银晃晃的亮泽一闪没入红影旋起的风暴中,血皇仗着手上刀枪不入的织套近身游走在漫天绳影间,眼角余光瞥着一点晶莹迎面疾来时想也不想就是运劲于掌,准备抓下那弯锐利的月牙毁去,另一掌则一鼓作气横截腰侧,打算在抓住坠饰的同时一并将飞窜的红绳从中截断。
岂料血螭像似看破了他的算计,晶亮的小点随即改弦易辙从箭般激射化为螺旋抛移,蛇般攀上他伸出的左臂,右胁刷过的红绳则依旧不变任由他落掌斩下。
危急中俊脸上神色不变,红绳相缠的左臂逆势急摆,一股与绳身攀旋完全相反的气劲骤然暴起,风雷之声霎时大作,原本将紧缚咬住的艳彩瞬时被气劲撑胀开数寸距离。

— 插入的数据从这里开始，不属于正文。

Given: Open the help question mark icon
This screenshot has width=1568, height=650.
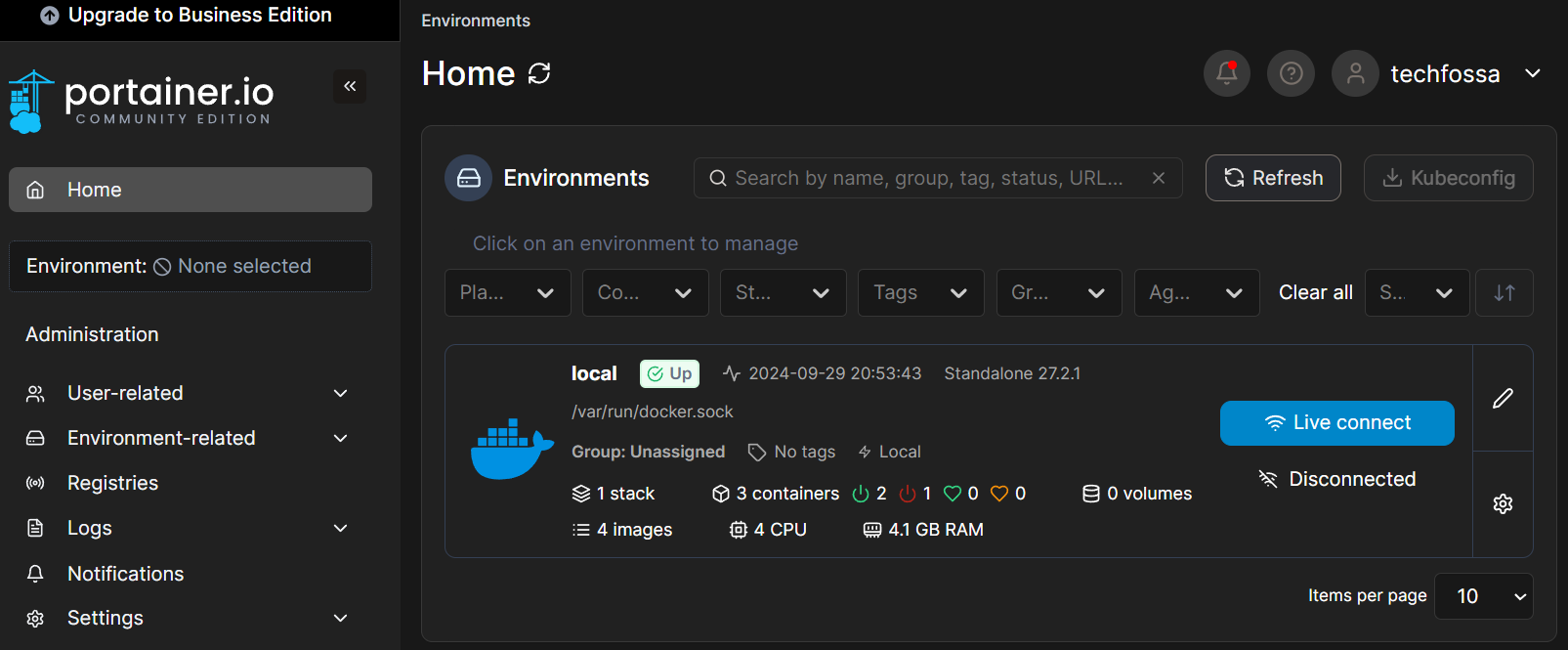Looking at the screenshot, I should (x=1291, y=73).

就在这眨眼不及的须臾间,银闪的右掌结实地触上了红绳,掌缘上传来的厚劲让血皇眉宇一轩,五指如勾将蛟龙般腾跃的绳索紧紧束锁在宽掌间,两股内力相较下一阵雾茫烟起。
就在血皇打算占兵刃上的便宜辗碎掌中的绳段时,一声若有似无的锐啸声霍然在颈旁数寸响起,先前那点被他震开的灿月晶坠不知何时竟离了绳穗,如雁回旋直锁咽喉要害。
本能地松手一个大仰身铁板桥倒下,再倏地直身昂起,血皇抬手缓缓拭过耳侧的湿暖,一道不住滴淌着鲜红的狰狞血槽从右颈险险地开向耳际鬓发间,再深点脖上的血脉便会被划断血涌如泉,而划痕再长点则换作右边招子不保。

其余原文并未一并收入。